§ Teks Bacaan:
┄┄┄┄┄┄┄┄┄┄┄┄┄┄┄┄┄┄┄┄
Zakat Harta Persekutuan

Yang dimaksud harta persekutuan (khalithain) dalam bab Zakat, ialah dua harta yang wajib dikeluarkan zakatnya yakni milik dua orang, yang digabung jadi satu dengan tujuan kerja-sama atau lainnya. 

Macam-Macam Harta Persekutuan

Ada dua macam harta persekutuan: 

Yang pertama, disebut Ktailthatu 'Inan atau Khilthatu Syuyu'. Maksudnya ialah, persekutuan antara dua orang yang wajib berzakat, masing-masing memiliki senishab zakat atau lebih, yang dimilikinya setahun penuh, berasal dari membeli atau waris atau lainnya, sedang harta itu sejenis. 

Perlu diperhatikan, bahwa kedua harta gabungan jenis ini ber-campur secara merata. Maksudnya, milik masing-masing tidak bisa di-bedakan satu sama lain, tetapi masing-masing mempunyai bagian tidak tertentu dari harta milik bersama itu menurut prosentasenya sendiri- sendiri. Contohnya, bila ada dua orang bersaudara mewarisi dari ayah mereka 40 ekor kambing, atau keduanya membeli bersama-sama kambing sebanyak itu. Dalam hal ini masing-masing dari mereka berdua memiliki separo dari tiap-tiap ekor.
┄┄┄┄┄┄┄┄┄┄┄┄┄┄┄┄┄┄┄┄
§ Daftar Terlampir:
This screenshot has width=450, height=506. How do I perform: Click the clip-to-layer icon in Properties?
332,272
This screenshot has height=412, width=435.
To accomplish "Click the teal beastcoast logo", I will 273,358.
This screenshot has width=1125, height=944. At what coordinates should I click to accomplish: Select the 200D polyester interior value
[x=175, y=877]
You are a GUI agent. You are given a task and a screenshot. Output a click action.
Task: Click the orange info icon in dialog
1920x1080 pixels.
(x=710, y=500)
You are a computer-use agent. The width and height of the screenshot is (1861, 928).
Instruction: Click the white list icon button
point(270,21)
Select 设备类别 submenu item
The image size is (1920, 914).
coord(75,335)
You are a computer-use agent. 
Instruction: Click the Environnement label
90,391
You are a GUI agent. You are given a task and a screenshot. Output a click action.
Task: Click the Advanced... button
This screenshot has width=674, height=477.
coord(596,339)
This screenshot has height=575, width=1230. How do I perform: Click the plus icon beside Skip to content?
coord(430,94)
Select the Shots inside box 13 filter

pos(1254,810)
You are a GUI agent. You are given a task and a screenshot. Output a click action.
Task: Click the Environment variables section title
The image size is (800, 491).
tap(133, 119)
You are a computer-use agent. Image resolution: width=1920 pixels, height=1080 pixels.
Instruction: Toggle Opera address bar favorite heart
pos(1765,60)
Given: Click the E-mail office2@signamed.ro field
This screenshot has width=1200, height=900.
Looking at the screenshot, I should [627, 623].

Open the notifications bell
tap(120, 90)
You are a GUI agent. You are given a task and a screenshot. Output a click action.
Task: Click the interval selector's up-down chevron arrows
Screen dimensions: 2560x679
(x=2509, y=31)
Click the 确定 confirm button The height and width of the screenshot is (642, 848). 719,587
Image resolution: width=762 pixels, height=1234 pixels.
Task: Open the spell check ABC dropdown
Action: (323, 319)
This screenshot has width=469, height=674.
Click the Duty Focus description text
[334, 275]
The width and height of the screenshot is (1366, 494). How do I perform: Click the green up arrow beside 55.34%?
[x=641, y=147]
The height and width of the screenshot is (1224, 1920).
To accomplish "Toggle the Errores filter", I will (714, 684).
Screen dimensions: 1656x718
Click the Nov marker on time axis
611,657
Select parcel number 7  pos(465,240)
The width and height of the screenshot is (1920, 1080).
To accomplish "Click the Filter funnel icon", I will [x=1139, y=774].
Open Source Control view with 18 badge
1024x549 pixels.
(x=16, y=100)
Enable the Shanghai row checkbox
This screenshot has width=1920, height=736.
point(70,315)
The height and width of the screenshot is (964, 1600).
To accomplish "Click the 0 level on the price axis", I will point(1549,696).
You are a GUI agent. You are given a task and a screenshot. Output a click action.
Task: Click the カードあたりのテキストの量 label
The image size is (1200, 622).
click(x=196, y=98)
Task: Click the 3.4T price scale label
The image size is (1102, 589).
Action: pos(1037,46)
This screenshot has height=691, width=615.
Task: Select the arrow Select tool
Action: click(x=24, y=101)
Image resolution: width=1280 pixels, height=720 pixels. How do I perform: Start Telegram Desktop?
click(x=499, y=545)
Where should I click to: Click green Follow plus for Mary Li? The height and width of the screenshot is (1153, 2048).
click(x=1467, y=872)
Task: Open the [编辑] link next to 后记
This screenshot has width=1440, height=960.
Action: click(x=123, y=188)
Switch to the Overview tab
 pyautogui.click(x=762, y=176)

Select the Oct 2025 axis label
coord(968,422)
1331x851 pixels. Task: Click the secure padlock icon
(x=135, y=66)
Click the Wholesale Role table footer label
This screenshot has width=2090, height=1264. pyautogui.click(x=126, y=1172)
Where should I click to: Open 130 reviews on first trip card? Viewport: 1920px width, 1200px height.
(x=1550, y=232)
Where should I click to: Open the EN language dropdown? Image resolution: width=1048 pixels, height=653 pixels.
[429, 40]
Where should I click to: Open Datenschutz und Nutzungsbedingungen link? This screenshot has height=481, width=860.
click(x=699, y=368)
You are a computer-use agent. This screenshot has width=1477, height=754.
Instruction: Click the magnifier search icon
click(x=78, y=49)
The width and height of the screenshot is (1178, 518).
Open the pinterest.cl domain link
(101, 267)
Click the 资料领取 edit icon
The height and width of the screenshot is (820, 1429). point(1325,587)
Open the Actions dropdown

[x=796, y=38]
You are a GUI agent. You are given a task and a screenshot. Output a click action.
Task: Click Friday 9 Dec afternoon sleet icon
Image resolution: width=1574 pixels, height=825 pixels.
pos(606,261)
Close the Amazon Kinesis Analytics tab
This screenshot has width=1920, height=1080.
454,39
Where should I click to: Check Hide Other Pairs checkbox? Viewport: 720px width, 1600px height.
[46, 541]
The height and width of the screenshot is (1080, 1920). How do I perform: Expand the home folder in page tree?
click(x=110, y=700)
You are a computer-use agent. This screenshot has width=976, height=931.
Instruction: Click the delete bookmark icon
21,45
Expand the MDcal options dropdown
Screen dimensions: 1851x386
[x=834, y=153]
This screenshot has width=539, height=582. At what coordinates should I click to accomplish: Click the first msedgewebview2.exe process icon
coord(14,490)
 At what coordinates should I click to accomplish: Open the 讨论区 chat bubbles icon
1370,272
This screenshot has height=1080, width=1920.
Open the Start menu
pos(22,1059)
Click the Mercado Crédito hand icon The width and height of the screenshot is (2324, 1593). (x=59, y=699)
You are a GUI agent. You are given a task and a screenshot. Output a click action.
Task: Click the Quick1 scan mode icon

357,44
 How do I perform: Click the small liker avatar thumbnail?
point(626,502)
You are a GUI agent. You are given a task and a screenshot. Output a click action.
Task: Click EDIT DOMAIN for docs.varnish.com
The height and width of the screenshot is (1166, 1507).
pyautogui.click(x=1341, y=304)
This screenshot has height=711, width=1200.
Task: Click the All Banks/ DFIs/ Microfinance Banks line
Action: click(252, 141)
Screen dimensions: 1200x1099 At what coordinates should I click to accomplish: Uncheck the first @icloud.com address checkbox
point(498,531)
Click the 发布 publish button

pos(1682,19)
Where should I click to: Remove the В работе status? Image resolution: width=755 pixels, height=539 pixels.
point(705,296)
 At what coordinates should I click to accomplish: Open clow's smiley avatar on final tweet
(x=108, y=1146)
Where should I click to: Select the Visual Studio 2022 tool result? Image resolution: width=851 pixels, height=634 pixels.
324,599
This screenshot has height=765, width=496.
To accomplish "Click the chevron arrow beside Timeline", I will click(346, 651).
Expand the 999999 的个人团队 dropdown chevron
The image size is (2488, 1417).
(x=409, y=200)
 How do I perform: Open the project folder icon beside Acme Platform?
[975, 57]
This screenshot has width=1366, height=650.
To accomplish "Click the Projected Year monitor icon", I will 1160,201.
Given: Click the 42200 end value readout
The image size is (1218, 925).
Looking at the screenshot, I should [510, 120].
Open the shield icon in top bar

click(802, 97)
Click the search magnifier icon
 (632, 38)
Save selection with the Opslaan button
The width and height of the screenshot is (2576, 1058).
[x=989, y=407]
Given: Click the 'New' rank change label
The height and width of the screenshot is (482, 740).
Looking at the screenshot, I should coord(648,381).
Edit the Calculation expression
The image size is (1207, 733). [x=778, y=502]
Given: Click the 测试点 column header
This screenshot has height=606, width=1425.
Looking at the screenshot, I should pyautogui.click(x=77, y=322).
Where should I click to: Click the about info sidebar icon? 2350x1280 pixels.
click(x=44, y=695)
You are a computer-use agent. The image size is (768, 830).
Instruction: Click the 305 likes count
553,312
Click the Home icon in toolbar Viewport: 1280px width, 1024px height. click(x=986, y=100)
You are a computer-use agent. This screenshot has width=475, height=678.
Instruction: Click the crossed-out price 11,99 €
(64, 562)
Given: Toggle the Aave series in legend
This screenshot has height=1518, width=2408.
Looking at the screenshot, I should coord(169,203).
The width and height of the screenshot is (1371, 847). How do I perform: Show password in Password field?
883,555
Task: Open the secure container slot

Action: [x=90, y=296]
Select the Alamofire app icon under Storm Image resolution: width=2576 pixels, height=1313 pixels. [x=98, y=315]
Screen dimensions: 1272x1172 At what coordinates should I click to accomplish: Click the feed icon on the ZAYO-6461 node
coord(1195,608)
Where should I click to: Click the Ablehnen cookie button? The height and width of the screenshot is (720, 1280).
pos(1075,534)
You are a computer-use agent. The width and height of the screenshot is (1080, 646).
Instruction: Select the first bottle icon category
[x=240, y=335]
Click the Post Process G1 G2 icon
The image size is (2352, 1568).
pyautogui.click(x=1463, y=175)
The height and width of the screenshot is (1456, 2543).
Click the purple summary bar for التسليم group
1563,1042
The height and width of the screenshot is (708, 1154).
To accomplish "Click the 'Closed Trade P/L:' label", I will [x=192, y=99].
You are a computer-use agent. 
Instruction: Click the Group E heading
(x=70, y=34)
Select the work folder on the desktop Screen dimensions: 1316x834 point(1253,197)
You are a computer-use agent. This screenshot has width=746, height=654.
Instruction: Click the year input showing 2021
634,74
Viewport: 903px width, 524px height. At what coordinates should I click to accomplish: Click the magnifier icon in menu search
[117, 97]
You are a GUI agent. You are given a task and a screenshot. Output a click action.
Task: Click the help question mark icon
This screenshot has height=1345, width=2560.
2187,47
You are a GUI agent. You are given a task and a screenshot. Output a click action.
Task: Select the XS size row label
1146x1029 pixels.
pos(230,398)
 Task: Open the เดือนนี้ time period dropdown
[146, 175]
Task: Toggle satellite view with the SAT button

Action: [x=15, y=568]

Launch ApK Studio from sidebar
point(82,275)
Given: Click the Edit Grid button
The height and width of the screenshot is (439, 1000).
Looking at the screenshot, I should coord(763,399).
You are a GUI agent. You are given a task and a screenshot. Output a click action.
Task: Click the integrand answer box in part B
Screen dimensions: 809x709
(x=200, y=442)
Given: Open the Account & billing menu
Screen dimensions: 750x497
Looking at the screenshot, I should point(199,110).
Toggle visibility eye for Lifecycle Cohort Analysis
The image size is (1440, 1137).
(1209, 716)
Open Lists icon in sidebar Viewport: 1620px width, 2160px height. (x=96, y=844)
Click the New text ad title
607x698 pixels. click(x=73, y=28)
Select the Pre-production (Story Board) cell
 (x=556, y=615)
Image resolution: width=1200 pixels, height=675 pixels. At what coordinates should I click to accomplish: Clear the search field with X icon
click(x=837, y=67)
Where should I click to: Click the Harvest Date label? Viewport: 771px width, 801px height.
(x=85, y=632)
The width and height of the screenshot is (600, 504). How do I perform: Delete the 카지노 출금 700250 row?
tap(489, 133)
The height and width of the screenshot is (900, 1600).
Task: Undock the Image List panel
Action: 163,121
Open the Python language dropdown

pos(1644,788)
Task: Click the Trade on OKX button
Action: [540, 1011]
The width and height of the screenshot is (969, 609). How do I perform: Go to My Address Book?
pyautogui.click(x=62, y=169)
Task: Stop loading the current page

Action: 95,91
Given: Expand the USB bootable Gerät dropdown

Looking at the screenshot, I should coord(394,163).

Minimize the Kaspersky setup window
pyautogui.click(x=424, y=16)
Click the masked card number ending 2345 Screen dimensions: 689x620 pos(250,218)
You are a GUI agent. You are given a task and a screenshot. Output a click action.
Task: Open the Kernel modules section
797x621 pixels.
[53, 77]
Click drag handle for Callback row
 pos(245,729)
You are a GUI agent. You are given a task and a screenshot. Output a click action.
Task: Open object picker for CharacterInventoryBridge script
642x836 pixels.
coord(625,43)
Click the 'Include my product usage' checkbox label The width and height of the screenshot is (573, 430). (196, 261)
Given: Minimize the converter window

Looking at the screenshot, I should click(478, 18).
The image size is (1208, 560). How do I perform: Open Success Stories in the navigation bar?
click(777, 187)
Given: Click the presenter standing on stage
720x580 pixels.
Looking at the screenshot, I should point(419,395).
┄┄┄┄┄┄┄┄┄┄┄┄┄┄┄┄┄┄┄┄
§ Yang Perlu Dikerjakan:
- a) Jawablah pertanyaan berikut berdasarkan teks tentang zakat harta persekutuan.
(i) Istilah apa yang diberikan teks dalam tanda kurung untuk harta persekutuan?
(ii) Ada berapa macam harta persekutuan menurut teks?
(iii) Berapa ekor kambing yang diwarisi dua orang bersaudara dalam contoh di teks?
- b) Terjemahkan kalimat dari teks tentang zakat harta persekutuan ini ke dalam bahasa Inggris: "Dalam hal ini masing-masing dari mereka berdua memiliki separo dari tiap-tiap ekor."
- c) Teruskan teks tentang zakat harta persekutuan mulai sesudah kalimat terakhir yang ada.

§ Jawaban Tiap Tugas:
- a)
(i) Khalithain.
(ii) Dua macam.
(iii) 40 ekor.

- b) In this case, each of the two of them owns half of every single animal.

- c)
Begitu pula, kalau yang diwarisi atau dibeli itu berupa barang atau tanah. Maka masing-masing memiliki separo dari tiap-tiap bagian tanah atau barang itu, tanpa bisa ditentukan. 

Dan yang kedua disebut Khilthatu Mujawarah atau Khilthatu Aushaf, yaitu persekutuan antara dua orang yang berkewajiban zakat, masing-masing memiliki senishab harta yang tidak dimiliki bersama, tetapi persekutuan antara keduanya bersifat bertetangga saja. Jadi bisa kita perhatikan, bahwa kedua harta dalam hal ini tidak bercampur, tapi terpisah dan bisa dibedakan.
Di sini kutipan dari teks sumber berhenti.